None of the Thinkpads that I have on hand (x30, T41 tablet, X201, Z61m, covers ~ 10 years) exhibit that feature, so it's not something "thinkpad does".

The difference with the Apple logo is that it is usually illuminated - rather than mere branding that you have to look for, it actually pulls your eye and works as an advertisement due to the difference in illuminance.

Yes, the difference with Apple is illuminance. But I think they started it when they were much smaller, and it was meant to be promote word-of-mouth-ish promotion. Sure now that Macs are popular, it sucks to have too many illuminated logos being thrown in your face. I don't like that either. I too find it sad that too many children these day will think the Apple logo is synonymous with computing devices. At least in the earlier days there were many different logos from different companies.

Going back to ThinkPad, I think the difference was that it was a small logo on the corner. Consider having a big ThinkPad logo in the center, and how odd it may look to anybody who looks at the user.
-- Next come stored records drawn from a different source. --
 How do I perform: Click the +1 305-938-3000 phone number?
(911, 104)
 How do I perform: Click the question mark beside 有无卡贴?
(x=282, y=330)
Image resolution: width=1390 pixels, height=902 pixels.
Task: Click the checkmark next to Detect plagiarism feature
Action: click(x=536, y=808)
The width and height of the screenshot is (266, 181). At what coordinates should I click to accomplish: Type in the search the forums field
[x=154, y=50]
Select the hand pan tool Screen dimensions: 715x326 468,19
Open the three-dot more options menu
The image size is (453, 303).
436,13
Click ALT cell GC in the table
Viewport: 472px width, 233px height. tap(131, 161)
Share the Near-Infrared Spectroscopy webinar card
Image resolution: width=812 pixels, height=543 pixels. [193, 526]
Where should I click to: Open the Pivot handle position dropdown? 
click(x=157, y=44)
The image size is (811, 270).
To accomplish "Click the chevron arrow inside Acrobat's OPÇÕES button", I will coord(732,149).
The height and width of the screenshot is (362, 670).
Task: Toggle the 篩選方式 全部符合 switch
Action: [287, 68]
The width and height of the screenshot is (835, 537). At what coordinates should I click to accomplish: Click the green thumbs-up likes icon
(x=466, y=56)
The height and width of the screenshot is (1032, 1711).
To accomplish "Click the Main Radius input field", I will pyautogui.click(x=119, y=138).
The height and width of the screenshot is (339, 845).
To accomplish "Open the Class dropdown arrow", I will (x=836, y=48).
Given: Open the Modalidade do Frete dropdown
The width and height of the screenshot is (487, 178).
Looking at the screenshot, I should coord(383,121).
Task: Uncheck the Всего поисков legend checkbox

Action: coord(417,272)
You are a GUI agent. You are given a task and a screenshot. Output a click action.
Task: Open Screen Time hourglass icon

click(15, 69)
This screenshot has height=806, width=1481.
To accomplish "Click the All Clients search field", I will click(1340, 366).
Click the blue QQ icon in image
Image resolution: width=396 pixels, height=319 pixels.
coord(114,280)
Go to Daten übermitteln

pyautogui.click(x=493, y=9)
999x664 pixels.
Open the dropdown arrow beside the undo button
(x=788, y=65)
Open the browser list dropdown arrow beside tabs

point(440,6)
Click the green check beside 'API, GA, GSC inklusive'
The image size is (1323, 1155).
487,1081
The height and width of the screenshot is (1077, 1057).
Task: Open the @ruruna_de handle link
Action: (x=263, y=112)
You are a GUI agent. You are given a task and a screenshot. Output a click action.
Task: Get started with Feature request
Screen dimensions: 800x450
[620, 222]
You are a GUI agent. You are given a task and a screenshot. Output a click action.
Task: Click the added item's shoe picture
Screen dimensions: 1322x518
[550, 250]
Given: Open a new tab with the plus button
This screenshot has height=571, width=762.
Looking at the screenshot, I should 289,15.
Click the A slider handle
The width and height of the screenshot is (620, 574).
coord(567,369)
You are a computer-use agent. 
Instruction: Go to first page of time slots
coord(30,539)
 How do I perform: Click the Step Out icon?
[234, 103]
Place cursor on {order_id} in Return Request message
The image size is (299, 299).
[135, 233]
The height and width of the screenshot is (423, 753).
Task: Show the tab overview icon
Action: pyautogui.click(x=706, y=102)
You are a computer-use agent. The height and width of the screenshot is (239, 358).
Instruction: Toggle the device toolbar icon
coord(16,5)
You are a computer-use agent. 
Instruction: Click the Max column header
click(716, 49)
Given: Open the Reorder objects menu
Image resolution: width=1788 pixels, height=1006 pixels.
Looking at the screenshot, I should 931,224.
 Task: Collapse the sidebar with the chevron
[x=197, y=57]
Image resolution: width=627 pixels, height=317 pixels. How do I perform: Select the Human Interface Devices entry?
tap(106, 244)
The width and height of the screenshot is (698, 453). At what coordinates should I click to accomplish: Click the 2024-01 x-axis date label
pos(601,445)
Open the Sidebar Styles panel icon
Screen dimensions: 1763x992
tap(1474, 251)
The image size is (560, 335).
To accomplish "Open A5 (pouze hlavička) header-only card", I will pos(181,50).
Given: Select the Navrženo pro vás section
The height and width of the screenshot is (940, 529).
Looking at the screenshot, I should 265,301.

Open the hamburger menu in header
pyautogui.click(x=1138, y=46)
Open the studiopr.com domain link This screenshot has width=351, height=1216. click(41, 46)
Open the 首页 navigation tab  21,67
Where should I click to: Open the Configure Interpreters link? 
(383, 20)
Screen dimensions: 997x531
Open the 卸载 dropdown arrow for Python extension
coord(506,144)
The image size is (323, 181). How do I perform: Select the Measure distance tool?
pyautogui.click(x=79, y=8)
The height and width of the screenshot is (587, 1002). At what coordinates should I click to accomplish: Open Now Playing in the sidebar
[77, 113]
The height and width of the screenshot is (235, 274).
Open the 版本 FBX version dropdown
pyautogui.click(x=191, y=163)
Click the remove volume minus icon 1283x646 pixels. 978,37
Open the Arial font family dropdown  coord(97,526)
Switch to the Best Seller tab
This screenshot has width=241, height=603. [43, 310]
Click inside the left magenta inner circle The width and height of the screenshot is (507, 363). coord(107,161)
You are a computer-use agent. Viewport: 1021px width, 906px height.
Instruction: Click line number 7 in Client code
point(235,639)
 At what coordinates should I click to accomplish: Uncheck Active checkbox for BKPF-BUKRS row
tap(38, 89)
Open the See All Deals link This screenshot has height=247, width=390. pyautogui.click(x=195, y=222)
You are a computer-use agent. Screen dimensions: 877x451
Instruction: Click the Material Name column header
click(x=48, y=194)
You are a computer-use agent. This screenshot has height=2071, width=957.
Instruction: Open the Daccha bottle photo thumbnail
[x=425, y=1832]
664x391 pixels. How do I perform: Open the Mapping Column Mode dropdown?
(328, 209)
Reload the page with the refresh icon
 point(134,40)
Probably why other manufacturers also do it.

The apple logo is also designed to be viewed by others, NOT the owner.

Thinkpad's branding ("Lenovo" and the angled "Thinkpad" in the corner) face the owner when the laptop is closed.

The Apple is inverted. When the laptop lid is up (in use), it's advertising Apple to others. When the laptop lid is closed, the owner sees an upside-down apple.

That's marketing genius.

(Typed on a Thinkpad, running Debian GNU/Linux, of course: while I appreciate marketing genius, I prefer technical superiority ;-)

The point is that when you're actually using your Macbook, you do not see the back of it. It makes more sense for it to be right side up when open so that everyone else sees it the proper way instead of right side up when closed and in the process of opening when the only person seeing it is you.

It's just one more example of design that makes sense.

It hasn't always been that way. The Powerbook G3 series (and before?) had a similar logo, but oriented in the other direction.

http://en.wikipedia.org/wiki/PowerBook_G4#Industrial_design

Is there a single laptop where the logo is upside down from the observer's perspective?